# Rolley Poley

Two wheels connected by a shaft which is articulated are provided, along with an inclined plane and copious amounts of silly putty or similar.

• Children can place the putty in different locations on the toy.
• Adding it uniformly around the axis of rotation will change the speed at which it rolls, depending on how close the weight is to the center of rotation.
• Adding the putty in an off-center way will make the rolling of the toy irregular, and maybe even prevent it from continuing down the plane.
• Adding the putty to the outside of the wheel would allow the toy to 'jump' as it rolled.
• Adding weight to just one wheel would cause the toy to roll in an arc.
• etc. etc.
• In addition to such experiments, many children would likely take a more artistic route and use the putty to decorate the toy - the packaging should encourage either use.

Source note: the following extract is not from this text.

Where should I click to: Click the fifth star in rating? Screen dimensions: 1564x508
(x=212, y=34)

Creative thought and exploration are to be encouraged in any form.
• The toy demonstrates rotational inertia, gravity (and its vector nature,) and inertia. Use of the hinge would also demonstrate a sort of dynamic geometry which I don't know a formal name for, but is very difficult for adults to intuit.
• The wheels and axle need to be relatively light as compared to the putty (which is thankfully fairly dense,) so that adding mass has a notable effect, but the toy must be durable. A strong plastic, or even a thin metal construction would be good materials.

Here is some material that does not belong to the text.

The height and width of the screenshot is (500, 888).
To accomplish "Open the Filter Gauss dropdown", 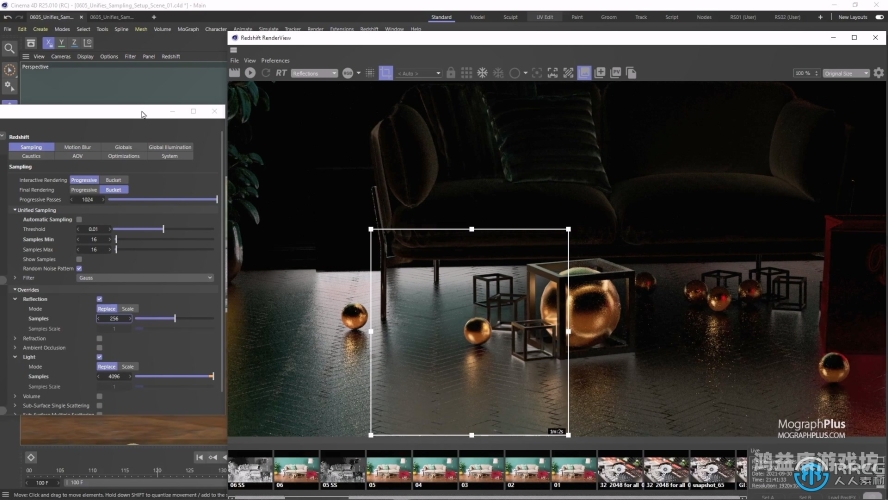I will 145,278.
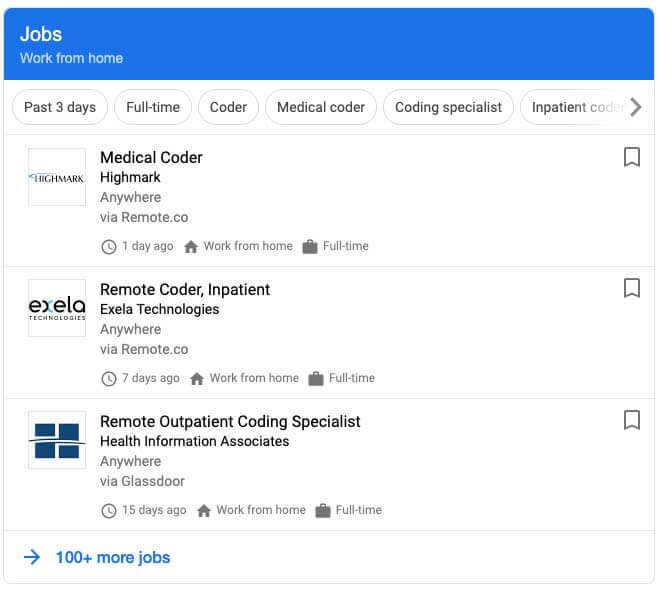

• Inspiration for this toy came from this video (a short excerpt from a 30-minute long rube goldberg machine) which demonstrates many interesting and unusual physical relationships. I noticed, when I first watched it, that I had the least intuition for the rotational elements - I'd actually interacted with very few in my life, and wondered how people might learn this sort of intuition. Later, working on cars I developed a little more, but I wanted to find a way that was more accessible to younger children.